Copy the items below word for word, starting at the line that has "Where should I" and stopping after the line that has "Looking at the". Leave the pictures out of your copy.

**INPUT ROWS**
○ ○ ○ ○

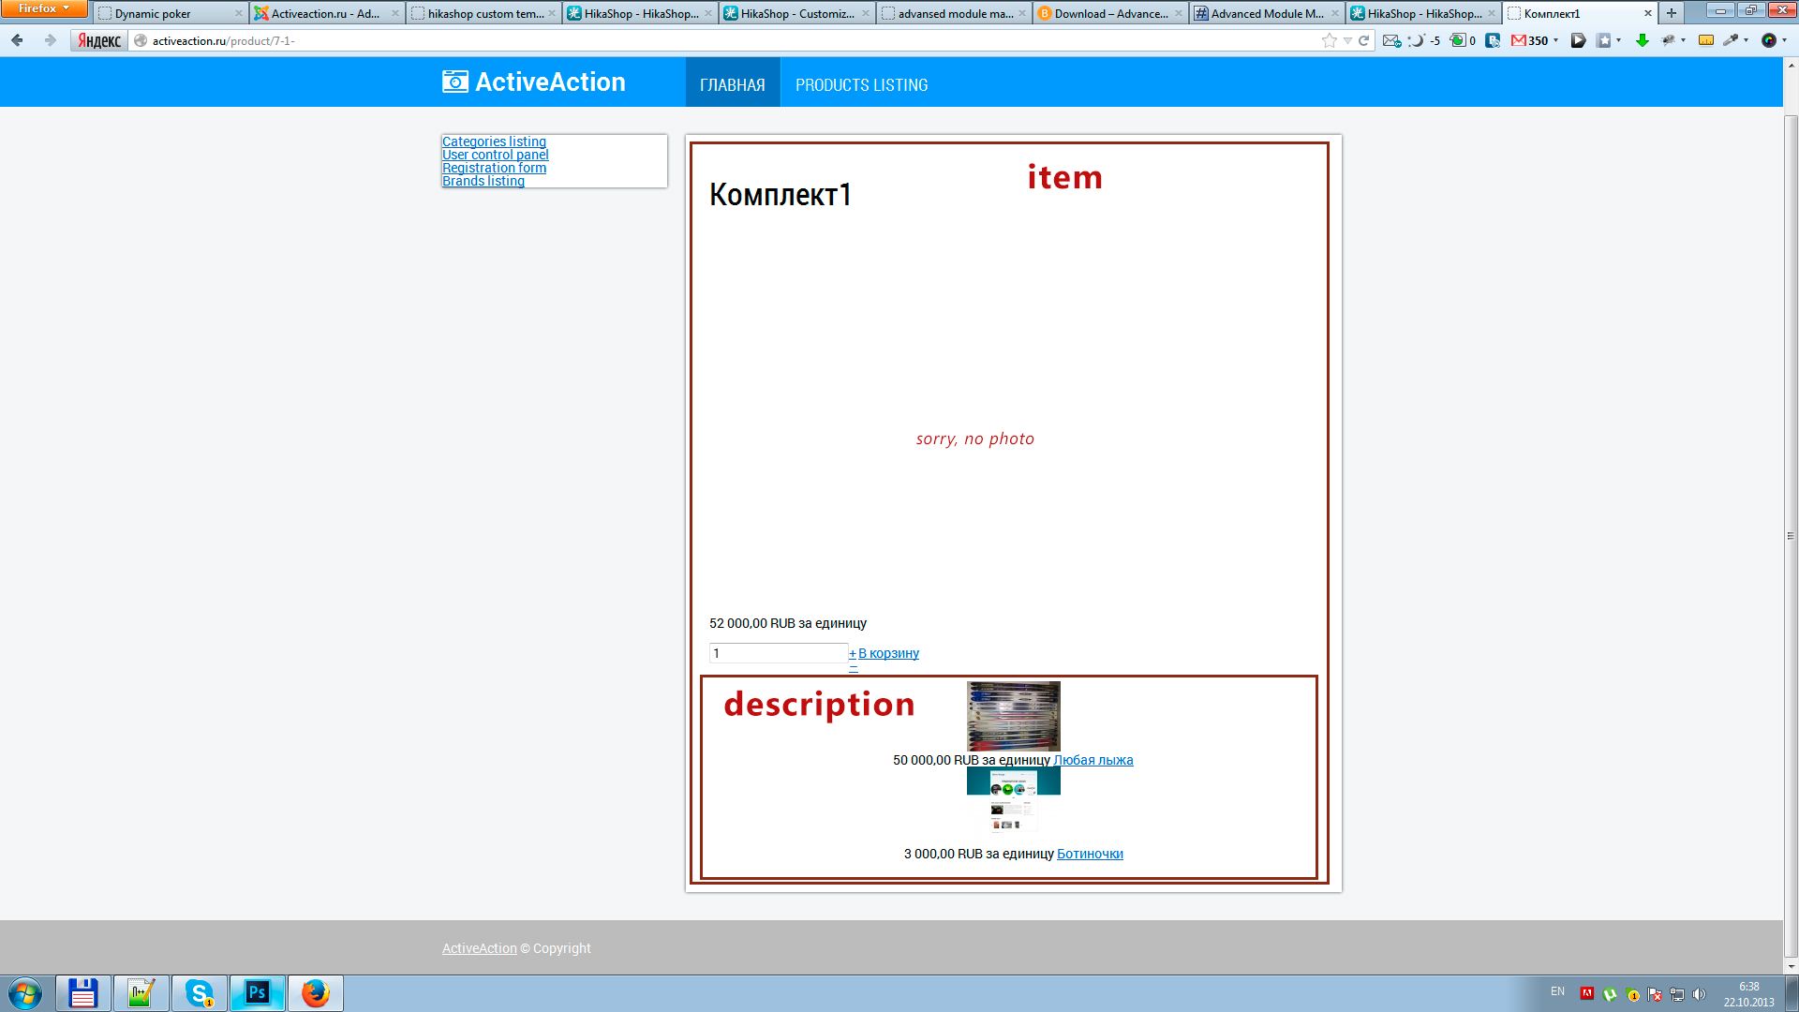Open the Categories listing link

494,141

○ ○ ○ ○

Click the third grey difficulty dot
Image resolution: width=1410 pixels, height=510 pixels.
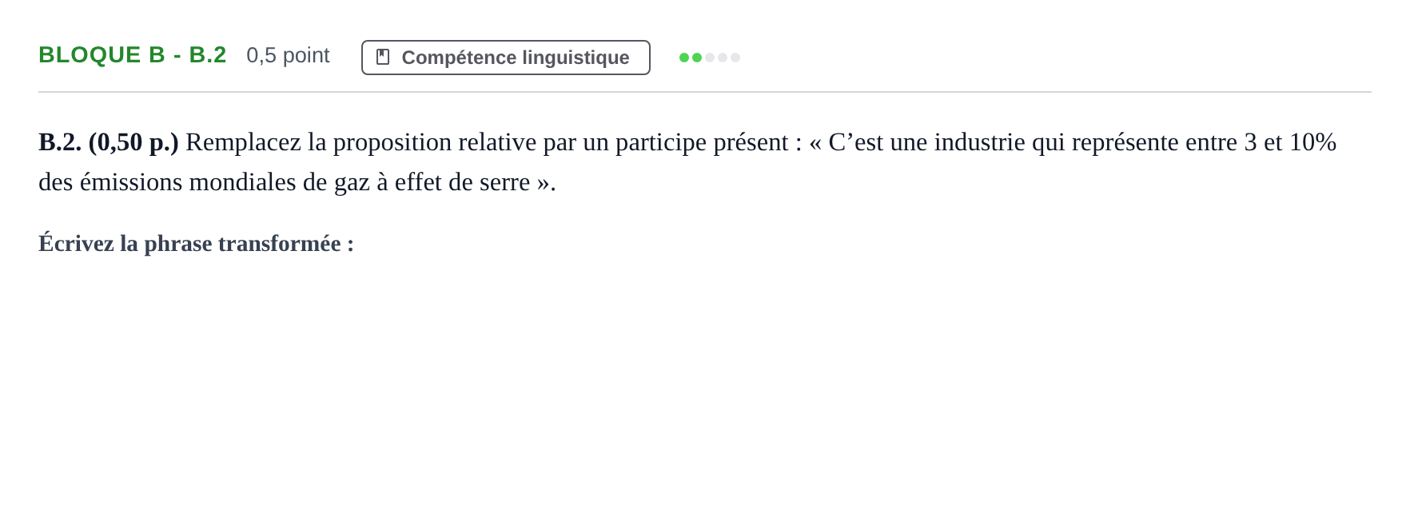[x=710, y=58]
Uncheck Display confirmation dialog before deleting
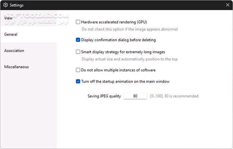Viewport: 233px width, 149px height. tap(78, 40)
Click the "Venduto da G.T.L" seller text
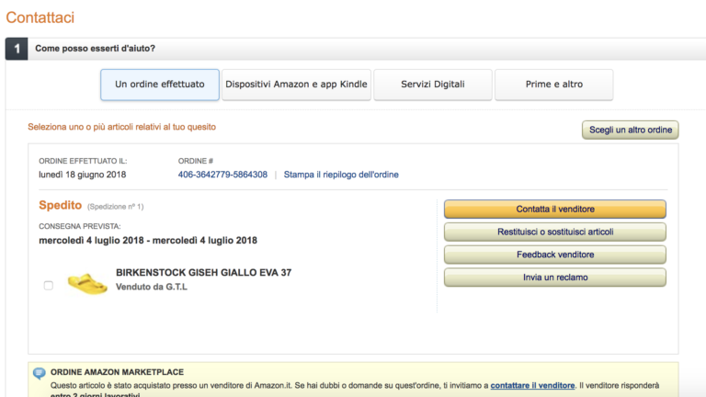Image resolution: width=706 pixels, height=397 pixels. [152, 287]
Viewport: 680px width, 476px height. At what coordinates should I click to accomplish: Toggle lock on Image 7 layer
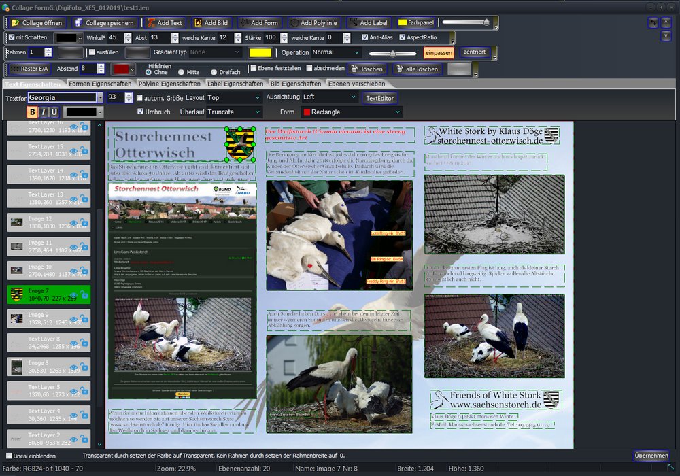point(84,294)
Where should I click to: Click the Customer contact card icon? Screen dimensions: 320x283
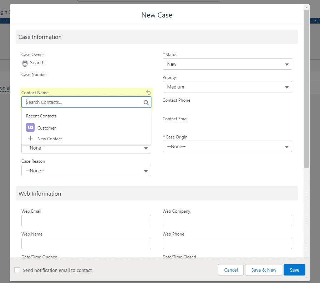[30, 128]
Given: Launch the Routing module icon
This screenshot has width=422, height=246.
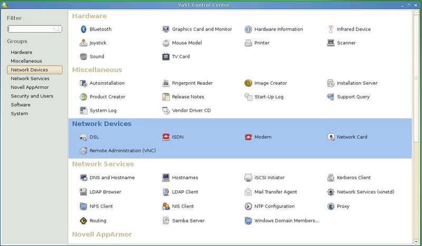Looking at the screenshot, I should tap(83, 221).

○ ○ ○ ○

**FULL SOLUTION**
Where should I click to: Click the Customer contact card icon? Screen dimensions: 320x283
[30, 128]
Given: Launch the Routing module icon
This screenshot has width=422, height=246.
Looking at the screenshot, I should tap(83, 221).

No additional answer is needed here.